# Text block
Thanks for the link on those pumps. 420L/h might be enough. I honestly have no idea. If you say so then I will believe you. The only similar setup I found had a 750L/h pump so I was looking around there.


----------



## Nordic (Nov 4, 2012)

I am definitely getting a pump from bmaverick. Do you guys think a pump top would beneifit me much. It seems like it would grant another gallon per minute.

Here is a graph.


----------



## Delta6326 (Nov 4, 2012)

Dunno if you have picked out a CPU block, but here is a good review to read.
http://hardforum.com/showpost.php?p=1038985356&postcount=10

EDIT: here is the actual thread so you can go through pic and stuff.

http://hardforum.com/showthread.php?p=1038985356#post1038985356

Here's a Rad review from TPU here and another block Review

http://www.techpowerup.com/forums/showthread.php?t=157540

http://www.techpowerup.com/forums/showthread.php?t=153781


----------



## drdeathx (Nov 4, 2012)

james888 said:


> I am definitely getting a pump from bmaverick. Do you guys think a pump top would beneifit me much. It seems like it would grant another gallon per minute.
> 
> Here is a graph.
> http://martinsliquidlab.files.wordp...om/2011/03/ddc-1-comparisonpq.png?w=614&h=547



There will be no temperature difference. Apogee HD is one of the better waterblocks. Aesthetically looks great  too.


----------



## Nordic (Nov 4, 2012)

Delta6326 said:


> Dunno if you have picked out a CPU block, but here is a good review to read.
> http://hardforum.com/showpost.php?p=1038985356&postcount=10



I did pick up a dd mc-tdx for $25. By what reviews and what not I have read, it compares similarly to the xspc rasa. Not the best block but it was a good price.



drdeathx said:


> There will be no temperature difference. Apogee HD is one of the better waterblocks. Aesthetically looks great  too.



Not getting one then. Thanks.

# Set problem 1
Format the stretch of records from the first line through the line containing "Action: (346, 198)" as a numbered list, leaving out any blank lines.

(Data entries)
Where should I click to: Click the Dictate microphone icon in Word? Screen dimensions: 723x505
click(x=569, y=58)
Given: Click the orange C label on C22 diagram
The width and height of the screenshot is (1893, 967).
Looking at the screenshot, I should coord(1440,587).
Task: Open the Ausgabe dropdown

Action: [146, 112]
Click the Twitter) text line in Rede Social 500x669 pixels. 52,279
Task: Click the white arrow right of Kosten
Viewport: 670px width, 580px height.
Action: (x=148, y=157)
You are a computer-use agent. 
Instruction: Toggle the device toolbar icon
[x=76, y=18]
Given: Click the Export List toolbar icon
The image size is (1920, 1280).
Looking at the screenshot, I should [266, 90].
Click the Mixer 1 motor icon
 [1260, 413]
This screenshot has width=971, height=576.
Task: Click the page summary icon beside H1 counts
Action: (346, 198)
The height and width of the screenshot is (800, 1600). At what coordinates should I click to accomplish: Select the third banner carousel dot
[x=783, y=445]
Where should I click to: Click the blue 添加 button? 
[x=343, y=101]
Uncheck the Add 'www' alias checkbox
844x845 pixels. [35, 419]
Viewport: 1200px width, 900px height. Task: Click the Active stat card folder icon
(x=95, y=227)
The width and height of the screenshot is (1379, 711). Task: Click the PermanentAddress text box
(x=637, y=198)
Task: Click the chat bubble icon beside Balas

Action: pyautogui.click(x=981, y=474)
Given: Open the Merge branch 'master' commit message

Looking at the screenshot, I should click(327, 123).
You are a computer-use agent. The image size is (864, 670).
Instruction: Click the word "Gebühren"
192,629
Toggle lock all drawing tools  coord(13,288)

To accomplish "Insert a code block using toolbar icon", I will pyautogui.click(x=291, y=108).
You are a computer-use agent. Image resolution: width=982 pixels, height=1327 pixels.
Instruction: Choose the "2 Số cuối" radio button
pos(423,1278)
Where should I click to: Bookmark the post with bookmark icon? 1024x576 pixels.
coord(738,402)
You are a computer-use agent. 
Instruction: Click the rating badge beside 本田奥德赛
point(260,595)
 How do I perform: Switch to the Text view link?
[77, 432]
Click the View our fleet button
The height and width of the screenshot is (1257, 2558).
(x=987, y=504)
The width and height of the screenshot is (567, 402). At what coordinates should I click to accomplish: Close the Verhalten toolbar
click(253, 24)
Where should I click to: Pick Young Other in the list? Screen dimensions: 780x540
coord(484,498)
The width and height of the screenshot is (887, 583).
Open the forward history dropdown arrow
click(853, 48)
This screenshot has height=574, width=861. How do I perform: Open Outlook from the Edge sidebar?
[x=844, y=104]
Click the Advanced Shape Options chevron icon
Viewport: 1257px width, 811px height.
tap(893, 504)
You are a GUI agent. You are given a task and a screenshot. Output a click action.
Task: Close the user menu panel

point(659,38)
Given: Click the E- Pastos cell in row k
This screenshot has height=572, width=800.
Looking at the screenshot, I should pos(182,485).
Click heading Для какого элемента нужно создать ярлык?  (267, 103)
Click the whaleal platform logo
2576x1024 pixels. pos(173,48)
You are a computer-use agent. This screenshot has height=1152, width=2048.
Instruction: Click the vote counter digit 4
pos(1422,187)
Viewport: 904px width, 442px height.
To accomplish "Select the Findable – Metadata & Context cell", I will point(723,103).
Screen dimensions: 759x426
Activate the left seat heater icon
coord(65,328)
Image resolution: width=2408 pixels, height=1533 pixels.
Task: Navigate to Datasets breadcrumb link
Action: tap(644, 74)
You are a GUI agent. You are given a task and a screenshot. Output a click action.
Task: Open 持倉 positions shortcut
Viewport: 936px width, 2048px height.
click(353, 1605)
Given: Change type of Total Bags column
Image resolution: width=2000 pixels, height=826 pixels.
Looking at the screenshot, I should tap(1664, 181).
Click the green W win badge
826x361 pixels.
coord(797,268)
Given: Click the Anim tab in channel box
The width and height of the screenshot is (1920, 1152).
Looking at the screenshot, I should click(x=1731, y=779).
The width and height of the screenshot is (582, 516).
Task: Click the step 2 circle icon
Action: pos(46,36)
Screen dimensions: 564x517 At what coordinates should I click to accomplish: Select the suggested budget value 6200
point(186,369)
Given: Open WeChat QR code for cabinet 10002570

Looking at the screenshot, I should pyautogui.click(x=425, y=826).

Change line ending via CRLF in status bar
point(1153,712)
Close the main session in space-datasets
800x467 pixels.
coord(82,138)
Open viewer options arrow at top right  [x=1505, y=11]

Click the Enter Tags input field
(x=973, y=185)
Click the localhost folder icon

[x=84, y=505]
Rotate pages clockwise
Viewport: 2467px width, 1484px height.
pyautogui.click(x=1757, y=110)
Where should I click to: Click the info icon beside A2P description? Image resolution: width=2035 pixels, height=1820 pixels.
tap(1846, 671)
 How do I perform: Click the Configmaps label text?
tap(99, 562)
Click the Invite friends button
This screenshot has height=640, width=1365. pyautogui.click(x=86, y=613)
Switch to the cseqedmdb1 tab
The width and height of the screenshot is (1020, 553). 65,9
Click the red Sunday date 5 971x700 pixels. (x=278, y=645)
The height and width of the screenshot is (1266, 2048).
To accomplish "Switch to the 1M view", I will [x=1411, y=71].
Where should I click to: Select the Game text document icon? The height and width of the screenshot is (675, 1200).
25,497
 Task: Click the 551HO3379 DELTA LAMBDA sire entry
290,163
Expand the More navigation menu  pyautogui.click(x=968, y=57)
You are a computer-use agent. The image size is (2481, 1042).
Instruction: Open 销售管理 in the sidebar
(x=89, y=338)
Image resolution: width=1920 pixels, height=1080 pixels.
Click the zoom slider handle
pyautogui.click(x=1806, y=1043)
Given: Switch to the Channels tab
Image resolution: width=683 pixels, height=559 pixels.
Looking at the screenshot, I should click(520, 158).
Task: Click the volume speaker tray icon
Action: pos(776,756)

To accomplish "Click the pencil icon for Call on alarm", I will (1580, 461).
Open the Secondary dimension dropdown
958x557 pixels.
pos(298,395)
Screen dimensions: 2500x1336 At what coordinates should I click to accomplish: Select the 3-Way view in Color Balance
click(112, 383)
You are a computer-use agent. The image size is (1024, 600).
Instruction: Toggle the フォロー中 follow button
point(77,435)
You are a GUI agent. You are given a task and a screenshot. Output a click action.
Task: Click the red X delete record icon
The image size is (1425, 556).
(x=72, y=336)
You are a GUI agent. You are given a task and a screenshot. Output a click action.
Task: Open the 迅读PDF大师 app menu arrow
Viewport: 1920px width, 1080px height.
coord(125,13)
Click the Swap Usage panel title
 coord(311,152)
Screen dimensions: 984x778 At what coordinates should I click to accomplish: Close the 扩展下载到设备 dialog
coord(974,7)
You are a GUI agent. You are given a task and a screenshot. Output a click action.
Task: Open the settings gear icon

# Set problem 2
Retype the whole forum thread about water-cooling pumps word for word.

# Answer 1
1. Where should I click to: Click the Dictate microphone icon in Word? Screen dimensions: 723x505
2. click(x=569, y=58)
3. Given: Click the orange C label on C22 diagram
4. The width and height of the screenshot is (1893, 967).
5. Looking at the screenshot, I should coord(1440,587).
6. Task: Open the Ausgabe dropdown
7. Action: [146, 112]
8. Click the Twitter) text line in Rede Social 500x669 pixels. 52,279
9. Task: Click the white arrow right of Kosten
10. Viewport: 670px width, 580px height.
11. Action: (x=148, y=157)
12. You are a computer-use agent. 
13. Instruction: Toggle the device toolbar icon
14. [x=76, y=18]
15. Given: Click the Export List toolbar icon
16. The image size is (1920, 1280).
17. Looking at the screenshot, I should [266, 90].
18. Click the Mixer 1 motor icon
19.  [1260, 413]
20. This screenshot has width=971, height=576.
21. Task: Click the page summary icon beside H1 counts
22. Action: (346, 198)

# Answer 2
Thanks for the link on those pumps. 420L/h might be enough. I honestly have no idea. If you say so then I will believe you. The only similar setup I found had a 750L/h pump so I was looking around there.


----------



## Nordic (Nov 4, 2012)

I am definitely getting a pump from bmaverick. Do you guys think a pump top would beneifit me much. It seems like it would grant another gallon per minute.

Here is a graph.


----------



## Delta6326 (Nov 4, 2012)

Dunno if you have picked out a CPU block, but here is a good review to read.
http://hardforum.com/showpost.php?p=1038985356&postcount=10

EDIT: here is the actual thread so you can go through pic and stuff.

http://hardforum.com/showthread.php?p=1038985356#post1038985356

Here's a Rad review from TPU here and another block Review

http://www.techpowerup.com/forums/showthread.php?t=157540

http://www.techpowerup.com/forums/showthread.php?t=153781


----------



## drdeathx (Nov 4, 2012)

james888 said:


> I am definitely getting a pump from bmaverick. Do you guys think a pump top would beneifit me much. It seems like it would grant another gallon per minute.
> 
> Here is a graph.
> http://martinsliquidlab.files.wordp...om/2011/03/ddc-1-comparisonpq.png?w=614&h=547



There will be no temperature difference. Apogee HD is one of the better waterblocks. Aesthetically looks great  too.


----------



## Nordic (Nov 4, 2012)

Delta6326 said:


> Dunno if you have picked out a CPU block, but here is a good review to read.
> http://hardforum.com/showpost.php?p=1038985356&postcount=10



I did pick up a dd mc-tdx for $25. By what reviews and what not I have read, it compares similarly to the xspc rasa. Not the best block but it was a good price.



drdeathx said:


> There will be no temperature difference. Apogee HD is one of the better waterblocks. Aesthetically looks great  too.



Not getting one then. Thanks.